The debate has way more content and quality than I can manage, and all I'm trying to do is tie down the definition of the capability. Here's some additional gems I have extracted:

1. Principle of Least Authority (POLA) is the underlying principle of design that points to capabilities [shap]. POLA is a principle, not a requirement, and capabilities is one way of designing according to POLA. Others are possible, and on first blush, SOX/nyms would also fit.

2. "The real magic of capabilities only arises with the addition of messaging between protection domains. Protected memory segments are just the primordial goo from which capability-based security emerged. [Tyler]" This seems to indicate that caps only make sense when dealing with administrative domains - the ability to move caps from one place to another where the two places aren't owned or managed under the same set of interests.
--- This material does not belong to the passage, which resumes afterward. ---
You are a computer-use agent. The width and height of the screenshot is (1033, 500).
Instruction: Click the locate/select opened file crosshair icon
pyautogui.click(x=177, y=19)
3. Capabilities and their representations are different. Capabilities may be passed from person to person, but their representations should be of a non-secret form [Alan]. That is, if Alice sees Bob's cap1 she doesn't acquire it.

The question here is ... why is an over-shoulder attack considered a serious threat?

4. There's a serious amount of confusion (in my mind at least) as to whether "confinement" is an underlying and foundational requirement, or just a concept that is equally seivelike in reality. Confinement seems to mean that within a domain, nothing leaks out except by expected and authorised channels. OK, is that it? That's what we've got now - nothing leaks out, except it's buggy and stuff leaks out. Or something.

5. "Right to communicate your capability" seems to exist [Jed]. This makes sense, as once you have a cap, you can proxy its use. Yet it flies in the face of confinement. So far, no end to the contradiction.

6. Audits have been suggested [David] - which opens up a new line of investigation (FC layers 4,5) that may put more flesh on the skeleton.

7. Is there a difference between OO objects and capabilities? It's a definate maybe, so far. See zooko's response on this issue, and David's remarks.